■ **Passage to read**
......
Arcs and Angles of Circles
Jenni McIntire and Teresa Davis
This lab is to explore central angles and inscribed angles
and there intercepted arcs.
A central angle is an angle formed by two radii.
A central
angle's vertex is on the center of the circle.
An inscribed angle is an angle whose vertex
is on the
circle and whose sides intercept the circle.
Investigation:
In Sketchpad, make the
following construction.
- Construct circle A.
- Construct points C and D on the circle and construct the
radii AC and AD.
- Construct point E on the circle and move it so that it is
on the exterior of the central angle CAD.
- Construct the chords CE and CE to create the inscribed angle
CED
- Measure the central angle and the inscribed angle and the
minor arc CD (arc CD is called the intercepted arc).
What is the relationship between the central angle and its
inercepted arc? Move point C or D to see the relationship between
the inscribed angle and its intercepted arc. What conjectures
can you make
Investigation:
In Sketchpad, make the
following construction.
......
■ **Data provided**
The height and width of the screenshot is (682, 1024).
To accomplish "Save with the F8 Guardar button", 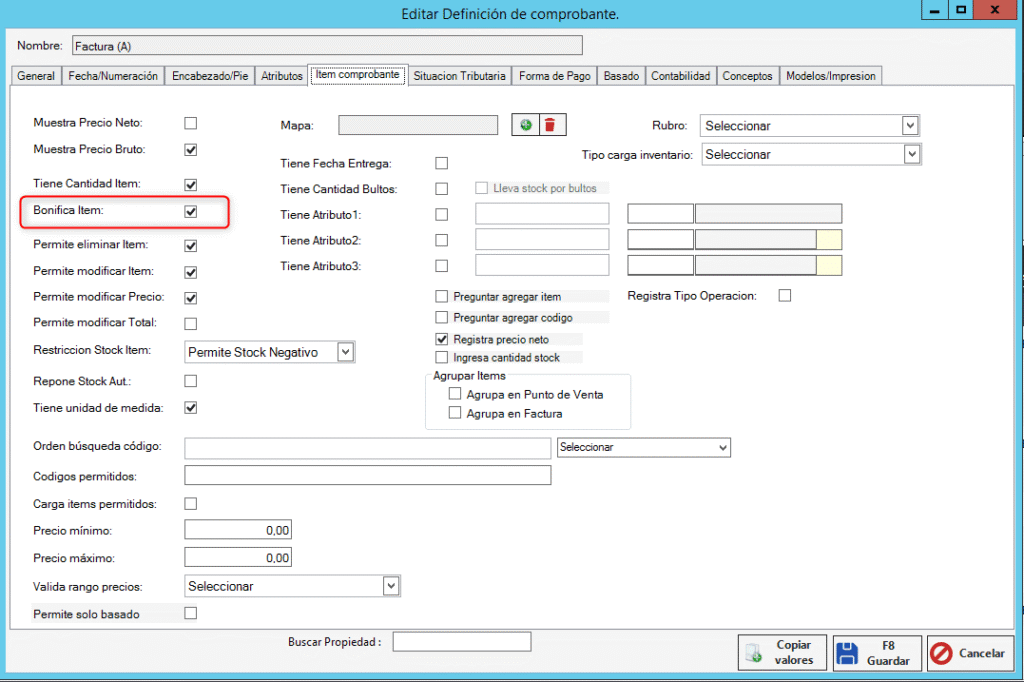I will click(x=874, y=654).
......
■ **What this exercise asks**
1 > Reproduce word for word everything in the circle angles lab from "A central angle" down to "Construct circle A.".
2 > Write the next part of the lab on arcs and angles of circles, picking up after its final line.

■ **The results**
1 >
A central angle is an angle formed by two radii.
A central
angle's vertex is on the center of the circle.
An inscribed angle is an angle whose vertex
is on the
circle and whose sides intercept the circle.
Investigation:
In Sketchpad, make the
following construction.
- Construct circle A.

2 >
- Construct circle A with diameter BC.
- Construct a point D on the circle and chords BD and CD.
- Measure the angle BDC.
Move point D around the circle. What do you notice about the
measure of the angle? Can you explain why this is so?
Investigation:
In Sketchpad, make the
following construction.
Construct circle A.
Construct secant CD where C and D are on the circle.
Construct point E on the circle and a line through E parallel
to CD.
Construct the point of intersection of the new line and the
circle and label it F.
Measure the arcs detween the parallel lines.
What do you notice about these measures? What conjecture can
you make about the arcs between parallel lines? Move the points
around, does your conjectur always remain true?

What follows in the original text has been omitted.